Embora a implementação seja gradual (a entrada em vigor se inicia em janeiro de 2023 e o ciclo se completa em janeiro de 2025) para dar o tempo necessário às IPs adequarem seus controles internos e estrutura patrimonial, eles começam a gerar efeitos no planejamento estratégico em função dos seus impactos.

A nova regulamentação das IPs

Resultado do sucesso e crescimento do movimento de inovação e diversificação das startups financeiras, o objetivo das medidas foi claramente enquadrar as fintechs que, em função do porte, aumentaram a complexidade dos seus modelos de negócio nos últimos anos, preservando por outro lado o estimulo para os novos entrantes e mantendo o processo de disrupção da indústria financeira.

Com isso, as regras para IPs passariam a variar conforme porte e complexidade, sendo aplicadas de forma proporcional aos riscos da estruturação do negócio, seguindo um modelo já aplicado ao mercado tradicional bancário.

Um desafio complexo e delicado – muitas vezes mal compreendido – de reagir com um timming adequado para mitigar o risco do mercado, equilibrando com o estimulo a inovação e, portanto, mantendo apetite a novos riscos, mas fornecendo um ambiente de confiança e estabilidade jurídica mínima aos players do mercado para atração dos investidores e empreendedores que tanto propiciam a evolução da indústria.

Carlos A. de Oliveira, CEO da Certdox (Divulgação)
Carlos Augusto de Oliveira, CEO da Certdox (Divulgação)

Dados exibidos:
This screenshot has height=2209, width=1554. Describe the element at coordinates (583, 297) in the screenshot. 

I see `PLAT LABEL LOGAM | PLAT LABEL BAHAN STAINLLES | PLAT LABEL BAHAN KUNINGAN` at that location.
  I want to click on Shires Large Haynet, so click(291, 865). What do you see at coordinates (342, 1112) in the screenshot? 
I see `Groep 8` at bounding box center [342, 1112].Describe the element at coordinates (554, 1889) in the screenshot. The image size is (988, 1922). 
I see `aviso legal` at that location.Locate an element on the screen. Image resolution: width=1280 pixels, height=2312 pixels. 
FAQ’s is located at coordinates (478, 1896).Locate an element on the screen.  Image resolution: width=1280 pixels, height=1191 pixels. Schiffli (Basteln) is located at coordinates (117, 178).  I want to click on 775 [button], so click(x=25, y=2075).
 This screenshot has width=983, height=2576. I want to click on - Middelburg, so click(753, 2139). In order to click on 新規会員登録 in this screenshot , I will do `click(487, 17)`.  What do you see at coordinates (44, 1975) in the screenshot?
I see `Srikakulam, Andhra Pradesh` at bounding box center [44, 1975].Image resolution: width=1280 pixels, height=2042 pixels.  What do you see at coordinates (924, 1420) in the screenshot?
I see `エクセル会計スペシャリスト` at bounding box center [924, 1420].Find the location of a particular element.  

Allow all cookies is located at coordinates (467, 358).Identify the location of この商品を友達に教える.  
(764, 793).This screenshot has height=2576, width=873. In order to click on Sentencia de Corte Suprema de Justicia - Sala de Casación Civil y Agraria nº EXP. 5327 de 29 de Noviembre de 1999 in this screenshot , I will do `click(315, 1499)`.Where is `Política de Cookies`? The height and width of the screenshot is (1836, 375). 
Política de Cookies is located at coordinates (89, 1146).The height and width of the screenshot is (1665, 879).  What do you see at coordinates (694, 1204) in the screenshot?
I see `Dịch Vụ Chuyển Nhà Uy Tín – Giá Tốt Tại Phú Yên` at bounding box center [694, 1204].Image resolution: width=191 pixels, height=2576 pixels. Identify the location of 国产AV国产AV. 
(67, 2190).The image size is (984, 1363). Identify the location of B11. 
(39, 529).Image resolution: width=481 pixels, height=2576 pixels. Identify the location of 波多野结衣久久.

Lista de exercícios:
[1] Segundo o trecho selecionado, em que mês e ano se completa o ciclo de implementação das novas regras?
[2] Por favor, altere tudo o que vai de "Resultado do sucesso" até "da indústria financeira." no trecho selecionado, trocando "startups financeiras" por "empresas de tecnologia financeira", e apresente essa parte já modificada.

Resultados:
[1] Em janeiro de 2025.

[2]
Resultado do sucesso e crescimento do movimento de inovação e diversificação das empresas de tecnologia financeira, o objetivo das medidas foi claramente enquadrar as fintechs que, em função do porte, aumentaram a complexidade dos seus modelos de negócio nos últimos anos, preservando por outro lado o estimulo para os novos entrantes e mantendo o processo de disrupção da indústria financeira.